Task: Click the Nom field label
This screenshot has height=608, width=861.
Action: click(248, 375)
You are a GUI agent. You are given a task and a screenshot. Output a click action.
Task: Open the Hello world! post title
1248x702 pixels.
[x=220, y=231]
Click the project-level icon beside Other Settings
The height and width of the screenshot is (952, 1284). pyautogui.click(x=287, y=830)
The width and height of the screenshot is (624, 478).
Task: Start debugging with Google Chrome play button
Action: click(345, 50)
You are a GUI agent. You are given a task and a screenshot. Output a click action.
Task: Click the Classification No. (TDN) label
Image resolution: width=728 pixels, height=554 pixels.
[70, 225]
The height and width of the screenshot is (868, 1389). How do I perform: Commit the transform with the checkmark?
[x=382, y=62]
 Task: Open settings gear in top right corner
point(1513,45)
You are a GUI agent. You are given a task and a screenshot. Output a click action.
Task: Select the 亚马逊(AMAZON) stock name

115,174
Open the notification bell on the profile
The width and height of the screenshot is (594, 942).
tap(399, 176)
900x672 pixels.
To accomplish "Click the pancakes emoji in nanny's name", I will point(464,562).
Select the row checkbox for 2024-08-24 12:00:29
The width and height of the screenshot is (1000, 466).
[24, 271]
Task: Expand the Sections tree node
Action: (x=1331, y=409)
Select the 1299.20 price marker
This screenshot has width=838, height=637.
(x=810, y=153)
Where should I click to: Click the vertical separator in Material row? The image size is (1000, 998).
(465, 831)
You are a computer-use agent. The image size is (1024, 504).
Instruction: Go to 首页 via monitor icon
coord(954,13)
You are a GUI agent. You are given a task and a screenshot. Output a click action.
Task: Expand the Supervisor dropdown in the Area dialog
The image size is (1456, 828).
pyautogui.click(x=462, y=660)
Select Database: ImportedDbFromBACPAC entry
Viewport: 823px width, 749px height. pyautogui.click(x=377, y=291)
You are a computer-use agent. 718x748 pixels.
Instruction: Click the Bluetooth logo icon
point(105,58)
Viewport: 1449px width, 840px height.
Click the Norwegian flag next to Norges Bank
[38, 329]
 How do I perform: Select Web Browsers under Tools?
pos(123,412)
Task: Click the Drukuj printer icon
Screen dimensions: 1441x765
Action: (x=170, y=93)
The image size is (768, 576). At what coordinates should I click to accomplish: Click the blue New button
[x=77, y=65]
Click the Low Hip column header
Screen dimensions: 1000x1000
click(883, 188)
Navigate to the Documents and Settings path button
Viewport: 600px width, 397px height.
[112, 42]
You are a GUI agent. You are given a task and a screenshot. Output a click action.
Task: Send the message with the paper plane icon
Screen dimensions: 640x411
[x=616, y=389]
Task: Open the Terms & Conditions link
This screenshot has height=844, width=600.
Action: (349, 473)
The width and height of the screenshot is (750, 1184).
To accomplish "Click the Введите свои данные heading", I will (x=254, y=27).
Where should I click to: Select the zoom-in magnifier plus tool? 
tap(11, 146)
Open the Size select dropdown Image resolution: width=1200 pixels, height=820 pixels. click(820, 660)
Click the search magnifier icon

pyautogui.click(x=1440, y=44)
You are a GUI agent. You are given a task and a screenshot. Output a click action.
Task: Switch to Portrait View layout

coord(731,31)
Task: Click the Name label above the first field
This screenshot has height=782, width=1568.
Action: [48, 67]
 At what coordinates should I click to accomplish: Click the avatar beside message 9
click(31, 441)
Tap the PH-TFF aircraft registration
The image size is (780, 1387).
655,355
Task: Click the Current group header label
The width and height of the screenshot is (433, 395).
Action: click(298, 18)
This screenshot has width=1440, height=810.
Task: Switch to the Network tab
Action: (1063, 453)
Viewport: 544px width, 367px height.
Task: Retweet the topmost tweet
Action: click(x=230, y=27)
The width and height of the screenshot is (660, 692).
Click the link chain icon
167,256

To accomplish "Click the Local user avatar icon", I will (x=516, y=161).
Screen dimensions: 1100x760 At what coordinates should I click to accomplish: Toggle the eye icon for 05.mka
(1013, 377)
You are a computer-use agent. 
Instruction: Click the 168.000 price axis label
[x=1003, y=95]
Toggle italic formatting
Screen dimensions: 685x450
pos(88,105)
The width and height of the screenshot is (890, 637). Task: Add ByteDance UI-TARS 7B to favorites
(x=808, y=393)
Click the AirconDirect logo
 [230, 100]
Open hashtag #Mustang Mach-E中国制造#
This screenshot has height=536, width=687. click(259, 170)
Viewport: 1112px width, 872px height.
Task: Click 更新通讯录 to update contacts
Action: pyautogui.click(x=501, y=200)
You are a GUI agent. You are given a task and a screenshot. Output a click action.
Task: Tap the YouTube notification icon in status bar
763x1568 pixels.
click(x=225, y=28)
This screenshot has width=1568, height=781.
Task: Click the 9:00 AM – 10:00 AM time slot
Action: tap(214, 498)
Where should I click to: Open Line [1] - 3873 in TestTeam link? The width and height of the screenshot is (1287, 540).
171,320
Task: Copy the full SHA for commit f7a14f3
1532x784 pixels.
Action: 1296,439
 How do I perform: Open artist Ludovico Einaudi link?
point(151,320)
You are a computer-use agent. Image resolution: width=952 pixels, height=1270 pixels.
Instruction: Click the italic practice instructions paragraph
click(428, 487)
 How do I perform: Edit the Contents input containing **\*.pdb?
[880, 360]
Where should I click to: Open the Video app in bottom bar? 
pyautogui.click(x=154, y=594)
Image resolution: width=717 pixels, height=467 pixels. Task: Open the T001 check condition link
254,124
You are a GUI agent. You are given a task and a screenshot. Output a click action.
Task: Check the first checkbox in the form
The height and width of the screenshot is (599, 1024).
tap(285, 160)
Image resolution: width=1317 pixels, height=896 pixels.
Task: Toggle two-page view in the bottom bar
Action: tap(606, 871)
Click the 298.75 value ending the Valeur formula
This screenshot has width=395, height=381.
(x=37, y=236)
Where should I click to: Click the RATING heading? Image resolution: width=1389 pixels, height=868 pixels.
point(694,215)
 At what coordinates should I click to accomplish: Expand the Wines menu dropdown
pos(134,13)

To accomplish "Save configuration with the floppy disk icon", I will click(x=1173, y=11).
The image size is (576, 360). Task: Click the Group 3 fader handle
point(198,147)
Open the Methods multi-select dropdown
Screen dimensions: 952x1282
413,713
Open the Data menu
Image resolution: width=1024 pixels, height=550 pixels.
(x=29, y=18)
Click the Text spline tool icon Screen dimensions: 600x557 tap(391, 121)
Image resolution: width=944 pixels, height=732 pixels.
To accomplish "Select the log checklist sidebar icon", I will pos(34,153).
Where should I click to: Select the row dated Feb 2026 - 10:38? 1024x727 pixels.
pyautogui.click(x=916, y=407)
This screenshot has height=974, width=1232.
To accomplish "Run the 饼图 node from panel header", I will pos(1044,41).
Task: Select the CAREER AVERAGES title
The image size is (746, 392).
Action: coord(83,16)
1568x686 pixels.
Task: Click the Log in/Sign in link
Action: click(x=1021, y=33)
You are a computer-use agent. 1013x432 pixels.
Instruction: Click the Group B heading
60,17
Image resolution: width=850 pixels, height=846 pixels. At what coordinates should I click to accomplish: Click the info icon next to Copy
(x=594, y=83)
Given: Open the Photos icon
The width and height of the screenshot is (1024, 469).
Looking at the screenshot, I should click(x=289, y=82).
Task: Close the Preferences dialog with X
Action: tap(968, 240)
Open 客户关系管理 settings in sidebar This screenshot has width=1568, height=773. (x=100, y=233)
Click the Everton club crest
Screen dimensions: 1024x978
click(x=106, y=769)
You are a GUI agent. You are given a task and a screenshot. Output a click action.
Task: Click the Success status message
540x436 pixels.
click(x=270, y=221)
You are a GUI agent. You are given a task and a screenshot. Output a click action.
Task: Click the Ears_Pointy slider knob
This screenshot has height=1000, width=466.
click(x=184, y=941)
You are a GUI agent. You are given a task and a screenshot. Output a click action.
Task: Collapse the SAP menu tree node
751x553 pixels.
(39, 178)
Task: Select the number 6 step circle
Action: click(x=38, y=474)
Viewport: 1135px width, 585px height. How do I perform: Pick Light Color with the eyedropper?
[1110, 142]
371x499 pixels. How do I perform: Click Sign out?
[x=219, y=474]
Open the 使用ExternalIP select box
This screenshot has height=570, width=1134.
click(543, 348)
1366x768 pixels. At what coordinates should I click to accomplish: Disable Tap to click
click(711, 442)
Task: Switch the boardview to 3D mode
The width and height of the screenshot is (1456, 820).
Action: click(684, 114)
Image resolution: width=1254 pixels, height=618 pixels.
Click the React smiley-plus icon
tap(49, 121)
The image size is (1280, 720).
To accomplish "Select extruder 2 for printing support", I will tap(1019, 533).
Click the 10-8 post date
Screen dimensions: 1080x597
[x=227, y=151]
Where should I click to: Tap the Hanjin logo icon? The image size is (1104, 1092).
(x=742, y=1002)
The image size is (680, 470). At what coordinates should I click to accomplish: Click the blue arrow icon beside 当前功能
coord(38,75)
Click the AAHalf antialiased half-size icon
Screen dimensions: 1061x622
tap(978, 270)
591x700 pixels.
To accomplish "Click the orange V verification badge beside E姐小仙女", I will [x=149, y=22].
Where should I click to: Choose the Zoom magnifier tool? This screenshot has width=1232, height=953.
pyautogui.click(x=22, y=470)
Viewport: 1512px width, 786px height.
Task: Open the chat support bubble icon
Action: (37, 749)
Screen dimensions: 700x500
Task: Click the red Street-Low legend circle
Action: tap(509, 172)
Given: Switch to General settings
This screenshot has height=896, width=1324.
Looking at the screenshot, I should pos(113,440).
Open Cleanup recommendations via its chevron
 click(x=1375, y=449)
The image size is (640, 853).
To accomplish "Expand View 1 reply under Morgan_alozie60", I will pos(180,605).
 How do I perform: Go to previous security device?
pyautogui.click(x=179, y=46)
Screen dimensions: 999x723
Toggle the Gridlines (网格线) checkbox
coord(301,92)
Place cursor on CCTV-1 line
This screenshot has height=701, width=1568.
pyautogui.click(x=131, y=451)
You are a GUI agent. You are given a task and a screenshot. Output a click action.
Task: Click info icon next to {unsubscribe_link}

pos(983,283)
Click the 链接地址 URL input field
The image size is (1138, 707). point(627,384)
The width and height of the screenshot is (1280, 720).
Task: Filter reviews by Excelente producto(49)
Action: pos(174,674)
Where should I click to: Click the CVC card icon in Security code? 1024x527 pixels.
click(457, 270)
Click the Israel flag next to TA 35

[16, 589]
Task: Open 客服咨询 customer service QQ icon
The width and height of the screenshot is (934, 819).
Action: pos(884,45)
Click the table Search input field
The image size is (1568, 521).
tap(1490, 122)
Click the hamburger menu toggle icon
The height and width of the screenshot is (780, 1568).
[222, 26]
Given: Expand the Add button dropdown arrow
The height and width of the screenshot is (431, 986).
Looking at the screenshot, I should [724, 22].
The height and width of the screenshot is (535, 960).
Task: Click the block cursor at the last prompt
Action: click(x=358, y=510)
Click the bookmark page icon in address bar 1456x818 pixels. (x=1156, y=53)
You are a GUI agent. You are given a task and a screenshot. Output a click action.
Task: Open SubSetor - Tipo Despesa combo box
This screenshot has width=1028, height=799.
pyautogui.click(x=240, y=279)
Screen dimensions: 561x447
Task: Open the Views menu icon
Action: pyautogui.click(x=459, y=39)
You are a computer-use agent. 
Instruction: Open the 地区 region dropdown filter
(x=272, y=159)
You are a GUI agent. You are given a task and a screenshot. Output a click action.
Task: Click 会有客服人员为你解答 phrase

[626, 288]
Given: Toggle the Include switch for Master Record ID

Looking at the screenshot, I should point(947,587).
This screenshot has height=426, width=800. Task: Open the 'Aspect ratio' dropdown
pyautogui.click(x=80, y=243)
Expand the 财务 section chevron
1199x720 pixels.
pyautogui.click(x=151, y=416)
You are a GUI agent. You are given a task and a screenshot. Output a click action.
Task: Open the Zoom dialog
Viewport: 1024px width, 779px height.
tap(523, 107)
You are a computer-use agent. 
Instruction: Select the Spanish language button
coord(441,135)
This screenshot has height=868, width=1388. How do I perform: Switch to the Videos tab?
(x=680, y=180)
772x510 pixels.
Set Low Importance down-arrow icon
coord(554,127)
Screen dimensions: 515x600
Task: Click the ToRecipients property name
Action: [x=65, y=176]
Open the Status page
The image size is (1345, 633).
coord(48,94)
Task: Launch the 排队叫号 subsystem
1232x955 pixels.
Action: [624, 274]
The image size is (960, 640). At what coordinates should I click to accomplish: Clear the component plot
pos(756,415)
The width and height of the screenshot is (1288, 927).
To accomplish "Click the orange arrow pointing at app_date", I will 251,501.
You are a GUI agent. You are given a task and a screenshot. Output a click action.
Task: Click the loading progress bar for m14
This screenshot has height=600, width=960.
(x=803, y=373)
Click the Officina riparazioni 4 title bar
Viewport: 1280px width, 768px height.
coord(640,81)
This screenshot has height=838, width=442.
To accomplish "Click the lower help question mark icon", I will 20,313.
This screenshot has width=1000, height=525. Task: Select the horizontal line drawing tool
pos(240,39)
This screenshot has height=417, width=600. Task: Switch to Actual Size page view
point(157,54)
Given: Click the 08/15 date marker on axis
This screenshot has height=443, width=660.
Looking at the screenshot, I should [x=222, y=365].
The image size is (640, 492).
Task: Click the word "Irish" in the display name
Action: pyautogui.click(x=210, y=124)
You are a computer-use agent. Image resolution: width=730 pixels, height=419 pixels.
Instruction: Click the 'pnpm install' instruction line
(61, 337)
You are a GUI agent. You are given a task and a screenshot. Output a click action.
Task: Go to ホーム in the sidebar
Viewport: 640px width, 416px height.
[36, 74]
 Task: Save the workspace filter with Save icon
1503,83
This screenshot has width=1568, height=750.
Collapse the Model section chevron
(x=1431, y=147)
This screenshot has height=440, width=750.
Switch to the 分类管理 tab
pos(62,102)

■ ■ ■ ■

HOW TO COMPLETE THIS TASK:
All that is needed is the exact run of lines above from the line containing "Instruction: Click the italic" through the line containing "Task: Check the first checkbox in the form", both of them included.

REPLY:
Instruction: Click the italic practice instructions paragraph
click(428, 487)
 How do I perform: Edit the Contents input containing **\*.pdb?
[880, 360]
Where should I click to: Open the Video app in bottom bar? 
pyautogui.click(x=154, y=594)
Image resolution: width=717 pixels, height=467 pixels. Task: Open the T001 check condition link
254,124
You are a GUI agent. You are given a task and a screenshot. Output a click action.
Task: Check the first checkbox in the form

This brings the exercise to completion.